Start of SELECTED TEXT

Abstract
Different types of diuretics have been used to minimize fluid overload after resuscitation. This meta-analysis determined the effects of xanthine derivatives on creatinine, creatinine clearance, and urine output. Studies included data from pediatric patients, whoused theophylline or aminophylline, and included pre- and postxanthine data for at least one of the outcomes of interest. A total of 13 studies with 198 patients were included in the pooled analyses. The study recorded data prior, and a mean of 36 hours after xanthine administration. This meta-analysis demonstrates that xanthine derivatives in critically ill children, using a dose of approximately5 mg/kg, lead to a statistically significant increase in creatinine clearance and urine output without significantly altering serum creatinine. Xanthine derivatives may be beneficial for fluid management in critically ill children. Further studies are warranted assessing the association with additional clinical outcomes.
Keywords: pediatric patients, critically ill children, xanthines
Introduction
Fluid resuscitation is an important therapy in the initial management of critically ill children. It has been demonstrated that appropriate fluid resuscitation is associated with improved survival. Aggressive fluid resuscitation may lead to fluid overload that is associated with increased morbidity and mortality in this patient population. 1 2 Although diuretics remain one of the mainstay therapies for fluid overload, these agents may be associated with decreased creatinine clearance, electrolyte disturbances, and effect failure due to diuretic resistance.
Xanthine derivatives, such as aminophylline and theophylline have emerged demonstrating prevention of oliguric acute kidney injury refractory to diuretic therapy, particularly in critically ill children due to acute heart failure, perinatal asphyxia, neonatal apnea, and respiratory distress. 2 3 4 5 The precise mechanism by which xanthine derivatives have a diuretic effect has not been completely elucidated, but it appears to promote renal vascular vasodilation through adenosine receptor blockade and inhibition of cyclic nucleotide phosphodiesterase activity. 1 2 6
The purpose of this meta-analysis was to assess the effects of xanthine derivatives (theophylline and aminophylline) on fluid balance and renal function in critically ill children.
Materials and Methods
End Points
A systematic review of the literature was performed to identify published retrospective, prospective, case series, and randomized clinical studies describing the use of xanthine derivatives in pediatric patients. Meta-analyses were conducted to determine the effects of xanthine derivatives on the following endpoints: creatinine, creatinine clearance, and urine output. Creatinine is reported in mg/dL, creatinine clearance is reported in mL/min/1.73 m 2 , and urine output is reported inmL/kg/h. The authors completed meta-analysis on outcomes that had ≥3 included studies.
Manuscript Search and Identification Strategy
Published manuscripts were identified by a systematic search of PubMed, Embase, and Cochrane databases from 1980 to 2018. The following search terms were used in isolation and various combinations: “xanthine derivative,” “aminophylline,” “theophylline,” “urine,” “creatinine,” “clearance,” “output,” “fluid,” “balance,” “acute kidney injury,” “cardiac surgery,” “children,” “pediatric” ( Supplementary Material 1 , available in online version). No specific restriction on the year of publication was used. This was a newly conducted review with no previous review protocol having been established. Manuscripts published in a language other than English were excluded.

End of SELECTED TEXT
Start of GIVEN INFORMATION

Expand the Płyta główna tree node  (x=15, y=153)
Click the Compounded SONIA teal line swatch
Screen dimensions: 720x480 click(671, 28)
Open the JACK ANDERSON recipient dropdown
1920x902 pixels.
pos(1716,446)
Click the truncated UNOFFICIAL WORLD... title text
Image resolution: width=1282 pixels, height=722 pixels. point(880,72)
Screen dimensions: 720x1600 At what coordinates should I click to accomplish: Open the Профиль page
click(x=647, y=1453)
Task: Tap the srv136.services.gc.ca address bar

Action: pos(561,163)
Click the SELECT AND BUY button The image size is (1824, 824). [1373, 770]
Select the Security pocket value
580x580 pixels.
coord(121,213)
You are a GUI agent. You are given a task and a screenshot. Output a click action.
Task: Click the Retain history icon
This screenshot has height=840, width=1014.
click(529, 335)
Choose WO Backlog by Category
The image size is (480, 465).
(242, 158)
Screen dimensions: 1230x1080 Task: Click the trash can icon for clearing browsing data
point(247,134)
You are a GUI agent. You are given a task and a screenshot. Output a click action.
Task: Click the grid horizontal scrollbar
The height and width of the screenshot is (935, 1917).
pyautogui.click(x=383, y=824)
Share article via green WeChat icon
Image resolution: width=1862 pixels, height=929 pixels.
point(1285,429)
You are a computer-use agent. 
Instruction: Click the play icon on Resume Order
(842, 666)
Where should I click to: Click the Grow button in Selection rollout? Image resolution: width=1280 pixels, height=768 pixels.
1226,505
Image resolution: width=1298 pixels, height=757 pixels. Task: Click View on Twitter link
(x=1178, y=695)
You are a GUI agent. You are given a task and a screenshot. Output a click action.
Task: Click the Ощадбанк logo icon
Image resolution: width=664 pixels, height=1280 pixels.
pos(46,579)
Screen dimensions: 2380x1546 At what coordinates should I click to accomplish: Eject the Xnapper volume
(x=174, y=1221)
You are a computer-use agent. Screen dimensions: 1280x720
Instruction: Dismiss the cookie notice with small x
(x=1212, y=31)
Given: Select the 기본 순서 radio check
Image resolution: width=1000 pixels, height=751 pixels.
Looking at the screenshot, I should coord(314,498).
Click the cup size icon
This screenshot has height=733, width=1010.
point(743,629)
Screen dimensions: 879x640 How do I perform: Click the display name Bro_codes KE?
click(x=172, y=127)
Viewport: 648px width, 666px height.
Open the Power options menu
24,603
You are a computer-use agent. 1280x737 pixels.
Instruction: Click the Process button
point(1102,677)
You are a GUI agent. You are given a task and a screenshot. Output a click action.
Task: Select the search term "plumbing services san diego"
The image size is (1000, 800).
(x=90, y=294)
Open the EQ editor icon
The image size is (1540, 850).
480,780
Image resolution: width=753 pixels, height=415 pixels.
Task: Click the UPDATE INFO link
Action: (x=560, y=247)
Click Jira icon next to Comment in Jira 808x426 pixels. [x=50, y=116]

End of GIVEN INFORMATION

TASKS AND EXERCISES
**A.** According to the meta-analysis text, which databases were searched to identify published manuscripts?
**B.** Reproduce the meta-analysis text from the words "Materials and Methods" up to and including the words "had ≥3 included studies.".

RESULTS OF THE TASKS
**A.** PubMed, Embase, and Cochrane.

**B.**
Materials and Methods
End Points
A systematic review of the literature was performed to identify published retrospective, prospective, case series, and randomized clinical studies describing the use of xanthine derivatives in pediatric patients. Meta-analyses were conducted to determine the effects of xanthine derivatives on the following endpoints: creatinine, creatinine clearance, and urine output. Creatinine is reported in mg/dL, creatinine clearance is reported in mL/min/1.73 m 2 , and urine output is reported inmL/kg/h. The authors completed meta-analysis on outcomes that had ≥3 included studies.